[Data shown — start]
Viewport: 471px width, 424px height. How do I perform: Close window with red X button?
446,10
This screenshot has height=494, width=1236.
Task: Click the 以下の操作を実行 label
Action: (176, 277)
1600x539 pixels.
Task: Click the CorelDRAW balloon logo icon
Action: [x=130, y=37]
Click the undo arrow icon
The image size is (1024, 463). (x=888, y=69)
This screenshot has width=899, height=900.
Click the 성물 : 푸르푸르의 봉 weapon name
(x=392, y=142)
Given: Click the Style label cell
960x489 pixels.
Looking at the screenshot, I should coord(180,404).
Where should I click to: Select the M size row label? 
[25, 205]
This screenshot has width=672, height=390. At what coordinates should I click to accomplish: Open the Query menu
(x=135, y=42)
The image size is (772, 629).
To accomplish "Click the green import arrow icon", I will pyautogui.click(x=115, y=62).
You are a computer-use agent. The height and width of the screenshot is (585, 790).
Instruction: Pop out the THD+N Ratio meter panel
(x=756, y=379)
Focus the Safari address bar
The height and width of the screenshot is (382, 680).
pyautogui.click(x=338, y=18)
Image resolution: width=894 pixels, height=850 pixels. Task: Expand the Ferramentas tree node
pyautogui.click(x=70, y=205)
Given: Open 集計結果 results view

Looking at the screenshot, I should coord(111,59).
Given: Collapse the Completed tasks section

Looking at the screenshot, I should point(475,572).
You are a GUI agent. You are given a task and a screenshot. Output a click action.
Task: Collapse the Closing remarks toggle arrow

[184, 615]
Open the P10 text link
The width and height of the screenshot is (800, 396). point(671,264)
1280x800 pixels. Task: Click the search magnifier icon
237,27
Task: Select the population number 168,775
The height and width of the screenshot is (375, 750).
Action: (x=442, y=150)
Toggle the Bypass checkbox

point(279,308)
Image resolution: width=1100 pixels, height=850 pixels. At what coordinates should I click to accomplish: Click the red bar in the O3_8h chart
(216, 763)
[Data shown — finish]
**Your goal**
Above are the entries. Quote exactly the lines from the one bearing "960x489 pixels." through the one bearing "Task: Select the population number 168,775".

**Result for this task**
960x489 pixels.
Looking at the screenshot, I should coord(180,404).
Where should I click to: Select the M size row label? 
[25, 205]
This screenshot has width=672, height=390. At what coordinates should I click to accomplish: Open the Query menu
(x=135, y=42)
The image size is (772, 629).
To accomplish "Click the green import arrow icon", I will pyautogui.click(x=115, y=62).
You are a computer-use agent. The height and width of the screenshot is (585, 790).
Instruction: Pop out the THD+N Ratio meter panel
(x=756, y=379)
Focus the Safari address bar
The height and width of the screenshot is (382, 680).
pyautogui.click(x=338, y=18)
Image resolution: width=894 pixels, height=850 pixels. Task: Expand the Ferramentas tree node
pyautogui.click(x=70, y=205)
Given: Open 集計結果 results view

Looking at the screenshot, I should coord(111,59).
Given: Collapse the Completed tasks section

Looking at the screenshot, I should point(475,572).
You are a GUI agent. You are given a task and a screenshot. Output a click action.
Task: Collapse the Closing remarks toggle arrow

[184, 615]
Open the P10 text link
The width and height of the screenshot is (800, 396). point(671,264)
1280x800 pixels. Task: Click the search magnifier icon
237,27
Task: Select the population number 168,775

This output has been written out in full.